Hi @licquorice thank up for sharing. The Openreach Full Fibre installation process continues to evolve.
I have witnessed and interacted with my local telegraph pole upgrade and the 1st Stage installation. On all occasions I have had amicable discussions and these do not align with your perceived understanding of my full fibre installation.
You are not helping. I have fibre-optic cable from the FTTdp box.
@crimsom wrote:
You are not helping. I have fibre-optic cable from the FTTdp box.
No you do not.
The Openreach guy may call it that, thinking FTTdp means a fibre DP, it doesn't.
There is no point discussing it as you clearly don't understand the clear distinction between a technology known as fibre to the DP and an Openreach technician calling a CBT FTTdp. They are totally different things.
Terminology needs to be precise
Hi @licquorice thank you for sharing.
I have witnessed and can physically see my full fibre installation. You are not helping and have become a nuisance.
That is the whole point, nobody is doubting you have a full fibre connection. It is just the terminology you are using that is incorrect, it is not FTTdp it is FTTP.
There are none so blind as those that will not see.
Hi @licquorice thank you for sharing. Your earlier diagram does not depict my FTTdp installation of the fibre-optic cable. During 2nd Stage installation, my fibre-optic cable will be connected to the ONT, to give FTTP. Do you get it now, or persist in debating pointless semantics?
In message 8 I simply pointed out that you were using incorrect terminology which might lead to misunderstandings. Rather than accept that and move on, you have persisted in digger yourself into deeper and deeper holes trying to defend the indefensible. It is not semantics, it is incorrect terminology which in the context of telecoms is all important. I shall take no further part in this thread.
The diagram clearly shows the distinction between FTTP(H) where the fibre extends to the premises(home) as in your case and FTTdp when the fibre ceases at the DP and the last span is copper. There is no such terminology as FTTcp. Do you get it now?
This is a similar image of our local FTTdp telegraph pole that has recently been upgraded to have fibre-optic CBT box. My Openreach 1st Stage installation has full fibre cable connection to fibre-optic and copper wire at top of our local telegraph pole.

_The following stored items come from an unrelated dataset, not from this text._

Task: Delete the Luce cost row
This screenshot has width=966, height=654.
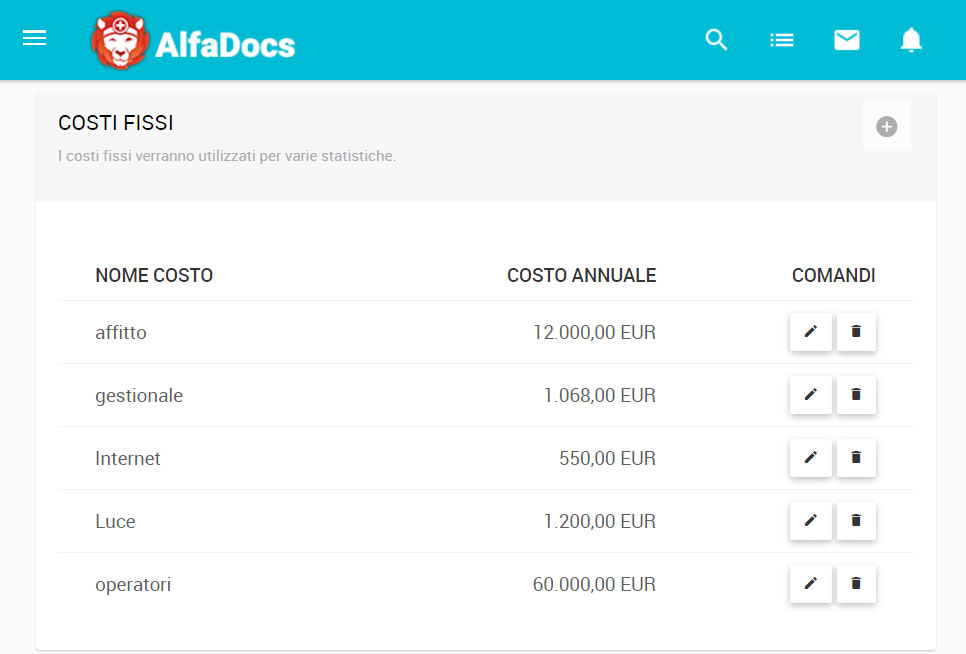Action: click(x=856, y=521)
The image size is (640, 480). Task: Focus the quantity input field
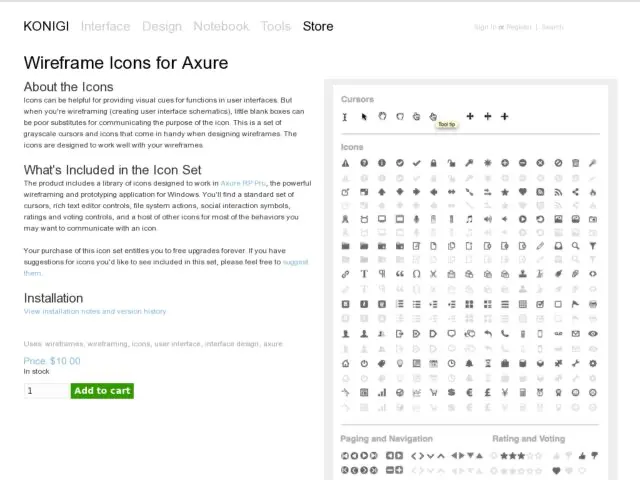click(46, 390)
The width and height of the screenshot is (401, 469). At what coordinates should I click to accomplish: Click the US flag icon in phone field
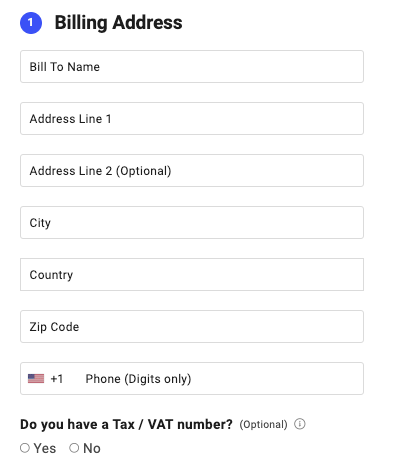[36, 379]
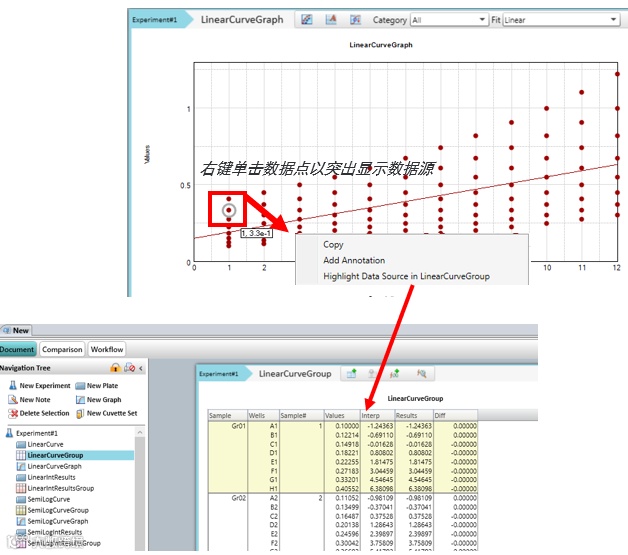Click the graph annotation 'A' toolbar icon
Screen dimensions: 628x555
(x=331, y=19)
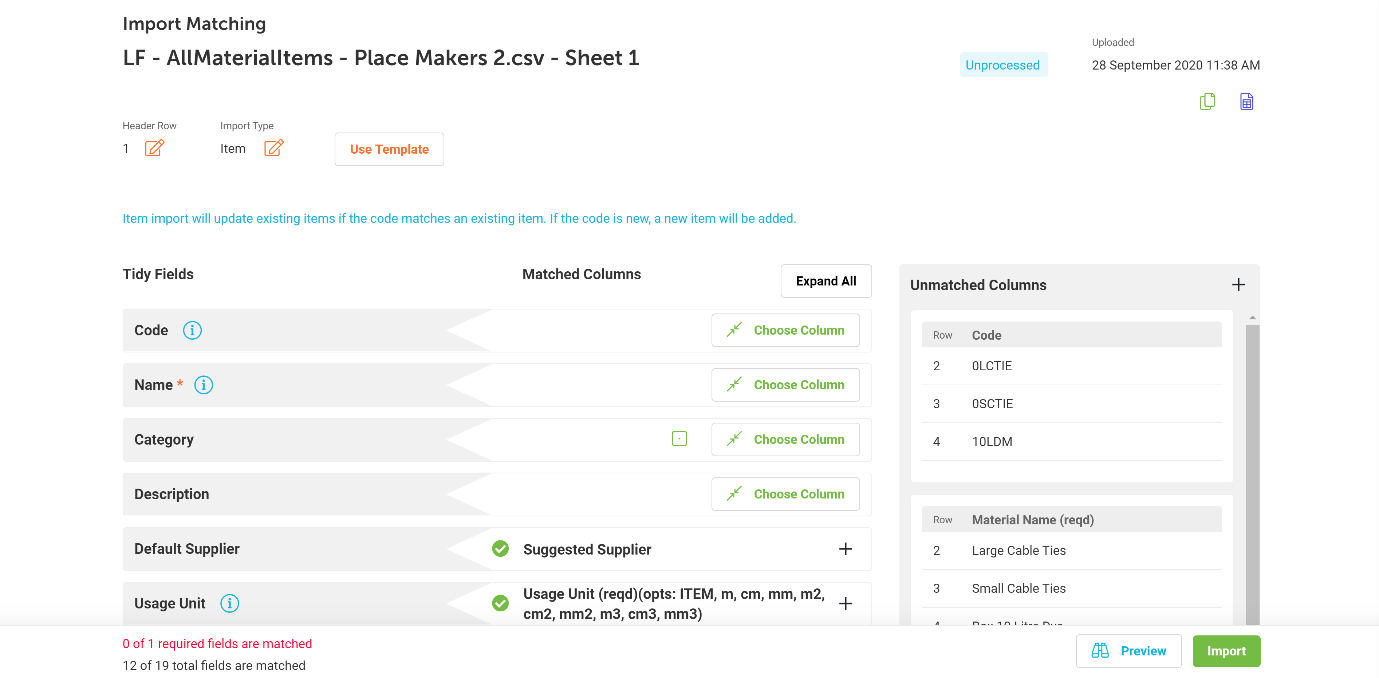1379x678 pixels.
Task: Click the Unmatched Columns vertical scrollbar
Action: click(x=1252, y=470)
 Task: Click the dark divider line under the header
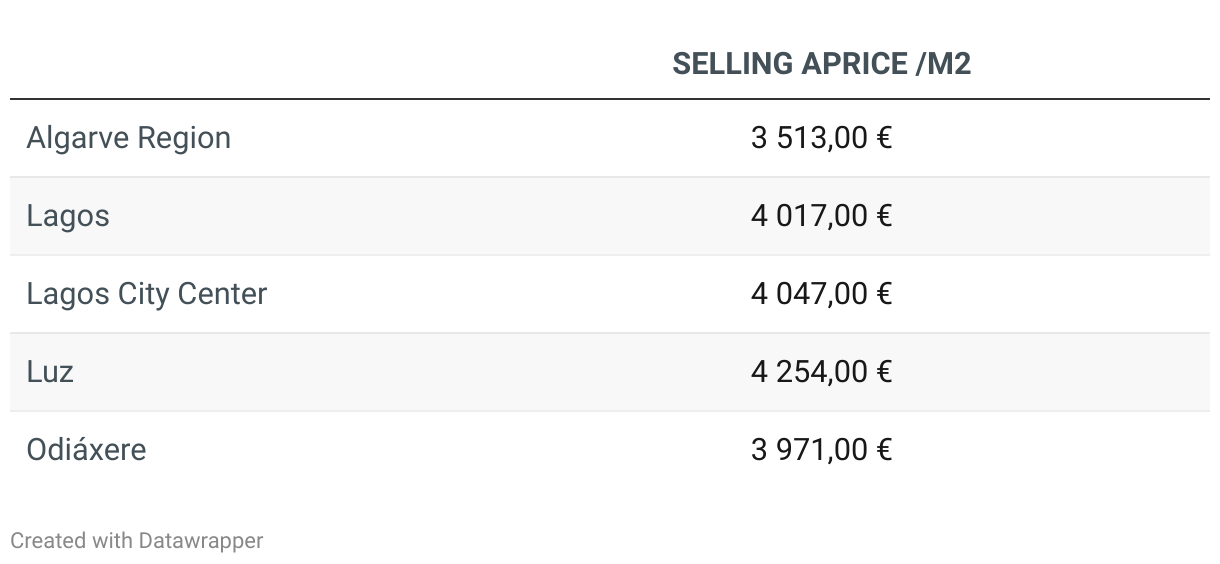click(610, 99)
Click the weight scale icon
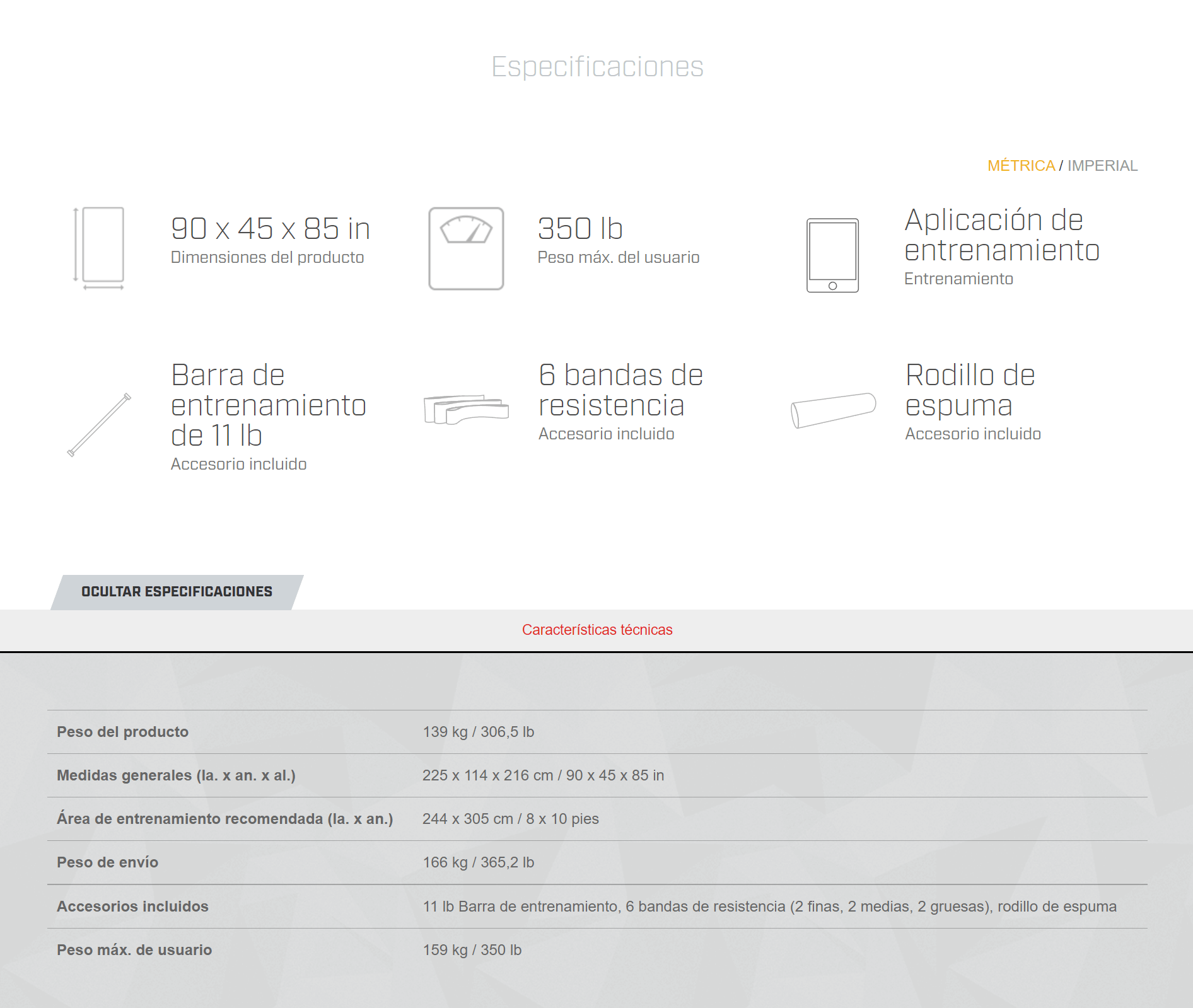The width and height of the screenshot is (1193, 1008). click(466, 248)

I have no idea where you obtained that graphic, but it is inaccurate. However, I don't expect you to accept that.
Hi @licquorice thank you for sharing. This image is exactly what I see as our upgraded FTTdp telegraph pole. With your fixation on old information, I do not seek or want your acceptance.
My Openreach full fibre 2nd Stage installation is booked to install ONT modem and connection to fibre-optic cable (part of full fibre cable). Openreach showed me their 1-port model without any battery backup, and no power by copper wires from the exchange. There’s usually flexibility on where the ONT modem is installed, so I do not have to locate it next to my existing FTTC telephone master socket that is powered by copper wires from the local cabinet.
During a mains power cut, the ONT modem does not work! After the FTTP interim transition period, I guess that the wired FTTC telephone master socket becomes redundant and cannot connect to the emergency services. It's curious that ISP providers want their customers to have mobile phones.
The BT Broadband Availability Checker Featured Product says my line will have Openreach WBC Fibre Broadband. Evidently this is the modern combination of Fibre to the Premises (FTTP) and Fibre to the Cabinet (FTTC). This is the match to our full fibre cable and the advertised WBC Fibre Broadband.